» **LISTED RECORDS**
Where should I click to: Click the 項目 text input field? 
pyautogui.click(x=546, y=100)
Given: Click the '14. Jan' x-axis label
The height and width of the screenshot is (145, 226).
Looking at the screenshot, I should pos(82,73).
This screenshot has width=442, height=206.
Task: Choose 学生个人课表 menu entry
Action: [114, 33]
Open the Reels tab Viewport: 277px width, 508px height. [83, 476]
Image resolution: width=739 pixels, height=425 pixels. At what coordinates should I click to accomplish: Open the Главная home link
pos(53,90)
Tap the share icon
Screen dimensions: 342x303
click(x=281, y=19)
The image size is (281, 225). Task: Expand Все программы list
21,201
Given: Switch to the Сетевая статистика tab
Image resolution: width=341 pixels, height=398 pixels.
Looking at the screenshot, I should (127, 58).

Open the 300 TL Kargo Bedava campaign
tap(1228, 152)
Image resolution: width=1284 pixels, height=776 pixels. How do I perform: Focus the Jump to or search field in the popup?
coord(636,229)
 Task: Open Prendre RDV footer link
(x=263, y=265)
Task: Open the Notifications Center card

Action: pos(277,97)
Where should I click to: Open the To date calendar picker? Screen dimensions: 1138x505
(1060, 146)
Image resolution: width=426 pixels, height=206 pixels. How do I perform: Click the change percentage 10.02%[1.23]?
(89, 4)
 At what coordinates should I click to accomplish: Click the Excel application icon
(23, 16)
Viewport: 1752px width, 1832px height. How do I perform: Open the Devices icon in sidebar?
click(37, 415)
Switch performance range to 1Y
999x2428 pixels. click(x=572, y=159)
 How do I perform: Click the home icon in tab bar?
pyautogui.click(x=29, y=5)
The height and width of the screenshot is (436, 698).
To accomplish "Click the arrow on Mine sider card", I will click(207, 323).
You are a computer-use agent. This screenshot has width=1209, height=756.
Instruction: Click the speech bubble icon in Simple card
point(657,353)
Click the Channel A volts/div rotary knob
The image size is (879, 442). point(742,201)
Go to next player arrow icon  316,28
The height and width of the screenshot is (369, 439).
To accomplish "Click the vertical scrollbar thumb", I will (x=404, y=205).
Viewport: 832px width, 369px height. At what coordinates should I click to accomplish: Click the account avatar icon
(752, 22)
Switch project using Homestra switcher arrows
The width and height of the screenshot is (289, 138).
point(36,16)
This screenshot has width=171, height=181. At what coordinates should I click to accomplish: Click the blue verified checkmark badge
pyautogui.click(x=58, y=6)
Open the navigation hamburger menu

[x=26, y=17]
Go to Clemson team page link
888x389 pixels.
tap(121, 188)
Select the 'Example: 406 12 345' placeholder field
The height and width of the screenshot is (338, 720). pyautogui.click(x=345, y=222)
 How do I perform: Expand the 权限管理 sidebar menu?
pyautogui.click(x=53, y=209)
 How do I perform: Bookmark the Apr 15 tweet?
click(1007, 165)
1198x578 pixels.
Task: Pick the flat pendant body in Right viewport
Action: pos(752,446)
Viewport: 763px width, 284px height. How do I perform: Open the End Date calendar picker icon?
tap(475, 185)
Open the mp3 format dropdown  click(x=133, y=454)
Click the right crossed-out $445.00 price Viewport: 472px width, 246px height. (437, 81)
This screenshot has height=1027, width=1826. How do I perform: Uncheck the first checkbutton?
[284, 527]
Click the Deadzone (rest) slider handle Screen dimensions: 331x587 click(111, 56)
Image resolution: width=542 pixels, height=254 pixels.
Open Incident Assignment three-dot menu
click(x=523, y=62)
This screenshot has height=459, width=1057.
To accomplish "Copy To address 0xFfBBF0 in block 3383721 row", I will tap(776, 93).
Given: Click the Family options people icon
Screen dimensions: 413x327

» **WORK TO COMPLETE**
Each record above has to be retyped exactly, with nothing left out.

» **RESPONSE**
Where should I click to: Click the 項目 text input field? 
pyautogui.click(x=546, y=100)
Given: Click the '14. Jan' x-axis label
The height and width of the screenshot is (145, 226).
Looking at the screenshot, I should pos(82,73).
This screenshot has width=442, height=206.
Task: Choose 学生个人课表 menu entry
Action: [114, 33]
Open the Reels tab Viewport: 277px width, 508px height. [83, 476]
Image resolution: width=739 pixels, height=425 pixels. At what coordinates should I click to accomplish: Open the Главная home link
pos(53,90)
Tap the share icon
Screen dimensions: 342x303
click(x=281, y=19)
The image size is (281, 225). Task: Expand Все программы list
21,201
Given: Switch to the Сетевая статистика tab
Image resolution: width=341 pixels, height=398 pixels.
Looking at the screenshot, I should (127, 58).

Open the 300 TL Kargo Bedava campaign
tap(1228, 152)
Image resolution: width=1284 pixels, height=776 pixels. How do I perform: Focus the Jump to or search field in the popup?
coord(636,229)
 Task: Open Prendre RDV footer link
(x=263, y=265)
Task: Open the Notifications Center card

Action: pos(277,97)
Where should I click to: Open the To date calendar picker? Screen dimensions: 1138x505
(1060, 146)
Image resolution: width=426 pixels, height=206 pixels. How do I perform: Click the change percentage 10.02%[1.23]?
(89, 4)
 At what coordinates should I click to accomplish: Click the Excel application icon
(23, 16)
Viewport: 1752px width, 1832px height. How do I perform: Open the Devices icon in sidebar?
click(37, 415)
Switch performance range to 1Y
999x2428 pixels. click(x=572, y=159)
 How do I perform: Click the home icon in tab bar?
pyautogui.click(x=29, y=5)
The height and width of the screenshot is (436, 698).
To accomplish "Click the arrow on Mine sider card", I will click(207, 323).
You are a computer-use agent. This screenshot has width=1209, height=756.
Instruction: Click the speech bubble icon in Simple card
point(657,353)
Click the Channel A volts/div rotary knob
The image size is (879, 442). point(742,201)
Go to next player arrow icon  316,28
The height and width of the screenshot is (369, 439).
To accomplish "Click the vertical scrollbar thumb", I will (x=404, y=205).
Viewport: 832px width, 369px height. At what coordinates should I click to accomplish: Click the account avatar icon
(752, 22)
Switch project using Homestra switcher arrows
The width and height of the screenshot is (289, 138).
point(36,16)
This screenshot has width=171, height=181. At what coordinates should I click to accomplish: Click the blue verified checkmark badge
pyautogui.click(x=58, y=6)
Open the navigation hamburger menu

[x=26, y=17]
Go to Clemson team page link
888x389 pixels.
tap(121, 188)
Select the 'Example: 406 12 345' placeholder field
The height and width of the screenshot is (338, 720). pyautogui.click(x=345, y=222)
 How do I perform: Expand the 权限管理 sidebar menu?
pyautogui.click(x=53, y=209)
 How do I perform: Bookmark the Apr 15 tweet?
click(1007, 165)
1198x578 pixels.
Task: Pick the flat pendant body in Right viewport
Action: pos(752,446)
Viewport: 763px width, 284px height. How do I perform: Open the End Date calendar picker icon?
tap(475, 185)
Open the mp3 format dropdown  click(x=133, y=454)
Click the right crossed-out $445.00 price Viewport: 472px width, 246px height. (437, 81)
This screenshot has height=1027, width=1826. How do I perform: Uncheck the first checkbutton?
[284, 527]
Click the Deadzone (rest) slider handle Screen dimensions: 331x587 click(111, 56)
Image resolution: width=542 pixels, height=254 pixels.
Open Incident Assignment three-dot menu
click(x=523, y=62)
This screenshot has height=459, width=1057.
To accomplish "Copy To address 0xFfBBF0 in block 3383721 row", I will tap(776, 93).
Given: Click the Family options people icon
Screen dimensions: 413x327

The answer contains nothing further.